● Directions
From the entries below, copy exactly the lines from the one that contains "Where should I click to: Expand" through the one that contains "You are a computer-use agent. This", both included, and only those.

◆ ◆ ◆ ◆

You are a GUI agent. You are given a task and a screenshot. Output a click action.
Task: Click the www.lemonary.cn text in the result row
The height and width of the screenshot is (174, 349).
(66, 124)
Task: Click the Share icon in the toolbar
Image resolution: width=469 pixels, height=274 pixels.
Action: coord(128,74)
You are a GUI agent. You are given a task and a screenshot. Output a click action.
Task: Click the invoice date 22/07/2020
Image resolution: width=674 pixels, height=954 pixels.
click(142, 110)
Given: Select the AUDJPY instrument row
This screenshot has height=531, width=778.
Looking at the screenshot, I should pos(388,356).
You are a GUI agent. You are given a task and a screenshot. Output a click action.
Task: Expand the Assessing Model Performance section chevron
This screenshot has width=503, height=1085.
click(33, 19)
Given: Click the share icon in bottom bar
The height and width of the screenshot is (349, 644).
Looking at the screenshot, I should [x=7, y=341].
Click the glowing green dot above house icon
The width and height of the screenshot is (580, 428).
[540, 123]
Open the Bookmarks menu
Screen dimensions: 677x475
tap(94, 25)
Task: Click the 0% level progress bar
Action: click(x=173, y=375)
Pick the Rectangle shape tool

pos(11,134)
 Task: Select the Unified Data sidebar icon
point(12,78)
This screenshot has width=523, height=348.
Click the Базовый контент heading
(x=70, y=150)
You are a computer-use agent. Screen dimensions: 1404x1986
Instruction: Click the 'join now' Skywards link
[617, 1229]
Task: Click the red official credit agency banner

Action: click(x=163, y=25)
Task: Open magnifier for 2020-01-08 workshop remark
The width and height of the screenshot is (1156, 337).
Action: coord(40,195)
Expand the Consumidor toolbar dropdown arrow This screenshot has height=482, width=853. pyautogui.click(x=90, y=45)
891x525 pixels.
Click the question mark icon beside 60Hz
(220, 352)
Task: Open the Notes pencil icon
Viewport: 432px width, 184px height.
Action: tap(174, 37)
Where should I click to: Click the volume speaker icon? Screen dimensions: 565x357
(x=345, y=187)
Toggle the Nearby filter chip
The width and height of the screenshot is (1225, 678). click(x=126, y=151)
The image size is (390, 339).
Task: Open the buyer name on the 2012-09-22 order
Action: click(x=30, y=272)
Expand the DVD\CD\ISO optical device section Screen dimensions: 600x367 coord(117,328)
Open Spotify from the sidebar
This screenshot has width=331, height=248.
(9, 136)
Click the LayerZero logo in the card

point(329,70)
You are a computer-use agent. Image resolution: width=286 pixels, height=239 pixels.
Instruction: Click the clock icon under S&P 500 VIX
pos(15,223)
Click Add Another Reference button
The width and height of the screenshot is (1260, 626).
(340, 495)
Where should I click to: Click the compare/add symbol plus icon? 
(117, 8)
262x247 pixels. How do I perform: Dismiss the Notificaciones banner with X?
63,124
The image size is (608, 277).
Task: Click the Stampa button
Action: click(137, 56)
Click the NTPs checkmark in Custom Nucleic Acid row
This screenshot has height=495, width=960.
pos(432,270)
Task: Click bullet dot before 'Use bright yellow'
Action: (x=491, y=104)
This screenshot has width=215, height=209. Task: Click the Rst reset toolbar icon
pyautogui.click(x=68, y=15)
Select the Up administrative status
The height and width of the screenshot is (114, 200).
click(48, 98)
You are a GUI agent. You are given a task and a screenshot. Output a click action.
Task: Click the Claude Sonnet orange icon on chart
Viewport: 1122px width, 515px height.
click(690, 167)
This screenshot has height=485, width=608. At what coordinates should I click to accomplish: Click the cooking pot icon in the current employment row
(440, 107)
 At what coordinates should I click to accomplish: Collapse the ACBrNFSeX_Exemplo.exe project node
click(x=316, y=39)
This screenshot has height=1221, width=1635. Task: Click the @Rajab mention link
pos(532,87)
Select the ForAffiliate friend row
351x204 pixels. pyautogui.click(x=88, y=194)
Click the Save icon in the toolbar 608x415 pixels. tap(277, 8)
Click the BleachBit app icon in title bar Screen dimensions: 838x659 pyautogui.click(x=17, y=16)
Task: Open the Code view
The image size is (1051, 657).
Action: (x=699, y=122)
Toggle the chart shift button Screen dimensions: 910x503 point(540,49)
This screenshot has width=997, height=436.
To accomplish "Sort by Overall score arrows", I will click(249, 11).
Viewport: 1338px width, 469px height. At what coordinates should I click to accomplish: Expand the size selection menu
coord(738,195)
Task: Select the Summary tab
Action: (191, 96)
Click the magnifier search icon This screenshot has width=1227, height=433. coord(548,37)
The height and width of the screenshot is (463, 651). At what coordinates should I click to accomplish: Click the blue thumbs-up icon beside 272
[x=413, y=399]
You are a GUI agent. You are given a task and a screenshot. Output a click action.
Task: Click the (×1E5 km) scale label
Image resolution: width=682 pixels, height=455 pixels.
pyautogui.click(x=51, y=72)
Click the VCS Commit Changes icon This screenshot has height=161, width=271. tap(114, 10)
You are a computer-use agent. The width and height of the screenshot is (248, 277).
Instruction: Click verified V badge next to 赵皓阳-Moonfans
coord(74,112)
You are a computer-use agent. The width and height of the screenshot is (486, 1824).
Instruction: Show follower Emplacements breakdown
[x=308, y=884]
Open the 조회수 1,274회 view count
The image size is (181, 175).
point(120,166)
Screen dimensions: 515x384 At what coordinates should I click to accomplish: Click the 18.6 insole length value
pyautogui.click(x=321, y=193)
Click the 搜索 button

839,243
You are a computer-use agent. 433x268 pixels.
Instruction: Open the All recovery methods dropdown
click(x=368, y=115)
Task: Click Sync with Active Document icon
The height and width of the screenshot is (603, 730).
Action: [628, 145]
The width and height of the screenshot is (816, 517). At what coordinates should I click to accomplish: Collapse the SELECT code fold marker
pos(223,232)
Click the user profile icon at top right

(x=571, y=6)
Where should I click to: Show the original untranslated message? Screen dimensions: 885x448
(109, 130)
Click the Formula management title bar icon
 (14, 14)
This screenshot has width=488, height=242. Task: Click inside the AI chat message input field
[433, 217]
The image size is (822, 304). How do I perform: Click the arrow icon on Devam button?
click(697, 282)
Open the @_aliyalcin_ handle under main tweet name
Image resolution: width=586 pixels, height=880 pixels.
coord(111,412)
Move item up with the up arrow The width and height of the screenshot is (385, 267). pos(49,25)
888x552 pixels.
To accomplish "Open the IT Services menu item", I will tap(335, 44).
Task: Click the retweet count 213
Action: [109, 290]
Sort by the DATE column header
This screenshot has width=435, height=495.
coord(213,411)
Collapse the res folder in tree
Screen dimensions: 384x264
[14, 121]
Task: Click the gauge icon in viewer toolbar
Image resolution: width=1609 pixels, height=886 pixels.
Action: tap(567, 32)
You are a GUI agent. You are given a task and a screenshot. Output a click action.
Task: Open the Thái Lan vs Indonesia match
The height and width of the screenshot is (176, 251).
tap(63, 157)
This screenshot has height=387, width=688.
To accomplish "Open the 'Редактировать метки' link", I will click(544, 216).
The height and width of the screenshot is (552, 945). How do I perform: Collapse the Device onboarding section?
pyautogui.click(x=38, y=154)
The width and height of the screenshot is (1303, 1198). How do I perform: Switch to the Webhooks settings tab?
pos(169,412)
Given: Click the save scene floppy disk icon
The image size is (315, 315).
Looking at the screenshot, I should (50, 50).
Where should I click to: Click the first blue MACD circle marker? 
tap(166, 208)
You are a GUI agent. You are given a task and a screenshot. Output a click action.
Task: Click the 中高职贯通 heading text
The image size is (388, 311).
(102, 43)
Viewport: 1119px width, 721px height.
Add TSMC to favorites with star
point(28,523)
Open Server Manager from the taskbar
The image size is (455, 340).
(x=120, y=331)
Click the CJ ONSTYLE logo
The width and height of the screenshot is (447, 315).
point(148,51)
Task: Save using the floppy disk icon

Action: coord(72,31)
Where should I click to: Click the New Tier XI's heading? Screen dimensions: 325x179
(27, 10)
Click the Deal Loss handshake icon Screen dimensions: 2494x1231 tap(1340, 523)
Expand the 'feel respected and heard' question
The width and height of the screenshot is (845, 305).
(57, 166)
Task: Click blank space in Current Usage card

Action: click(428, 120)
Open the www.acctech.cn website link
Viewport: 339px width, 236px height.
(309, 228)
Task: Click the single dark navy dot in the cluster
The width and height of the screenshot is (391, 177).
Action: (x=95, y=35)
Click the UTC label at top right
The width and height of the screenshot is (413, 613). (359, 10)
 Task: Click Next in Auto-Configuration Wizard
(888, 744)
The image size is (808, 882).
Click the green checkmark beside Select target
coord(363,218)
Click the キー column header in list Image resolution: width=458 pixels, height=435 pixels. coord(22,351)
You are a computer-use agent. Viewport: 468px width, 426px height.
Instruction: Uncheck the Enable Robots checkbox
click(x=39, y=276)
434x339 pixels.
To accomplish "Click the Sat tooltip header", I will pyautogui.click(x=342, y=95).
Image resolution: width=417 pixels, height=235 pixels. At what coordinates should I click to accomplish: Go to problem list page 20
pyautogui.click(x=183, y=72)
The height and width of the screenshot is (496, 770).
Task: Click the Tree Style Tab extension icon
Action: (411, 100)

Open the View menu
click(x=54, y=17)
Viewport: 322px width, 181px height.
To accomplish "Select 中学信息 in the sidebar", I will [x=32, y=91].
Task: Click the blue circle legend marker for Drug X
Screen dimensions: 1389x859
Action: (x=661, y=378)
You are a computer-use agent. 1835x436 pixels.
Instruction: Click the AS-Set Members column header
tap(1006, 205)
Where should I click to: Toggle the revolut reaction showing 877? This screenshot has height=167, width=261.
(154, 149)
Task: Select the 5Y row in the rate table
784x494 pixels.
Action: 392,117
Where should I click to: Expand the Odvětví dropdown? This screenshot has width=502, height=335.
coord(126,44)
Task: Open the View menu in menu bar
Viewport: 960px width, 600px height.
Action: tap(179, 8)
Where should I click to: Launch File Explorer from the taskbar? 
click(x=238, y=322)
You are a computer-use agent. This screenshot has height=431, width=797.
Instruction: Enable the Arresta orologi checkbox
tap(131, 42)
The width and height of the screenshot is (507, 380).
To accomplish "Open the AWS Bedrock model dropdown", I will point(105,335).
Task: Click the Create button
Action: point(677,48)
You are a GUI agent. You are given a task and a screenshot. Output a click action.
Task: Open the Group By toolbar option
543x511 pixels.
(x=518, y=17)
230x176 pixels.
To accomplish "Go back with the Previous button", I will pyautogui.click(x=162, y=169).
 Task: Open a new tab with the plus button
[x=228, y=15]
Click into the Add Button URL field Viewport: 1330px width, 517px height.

◆ ◆ ◆ ◆

● Output below
Where should I click to: Expand the Odvětví dropdown? This screenshot has width=502, height=335.
coord(126,44)
Task: Open the View menu in menu bar
Viewport: 960px width, 600px height.
Action: tap(179, 8)
Where should I click to: Launch File Explorer from the taskbar? 
click(x=238, y=322)
You are a computer-use agent. This screenshot has height=431, width=797.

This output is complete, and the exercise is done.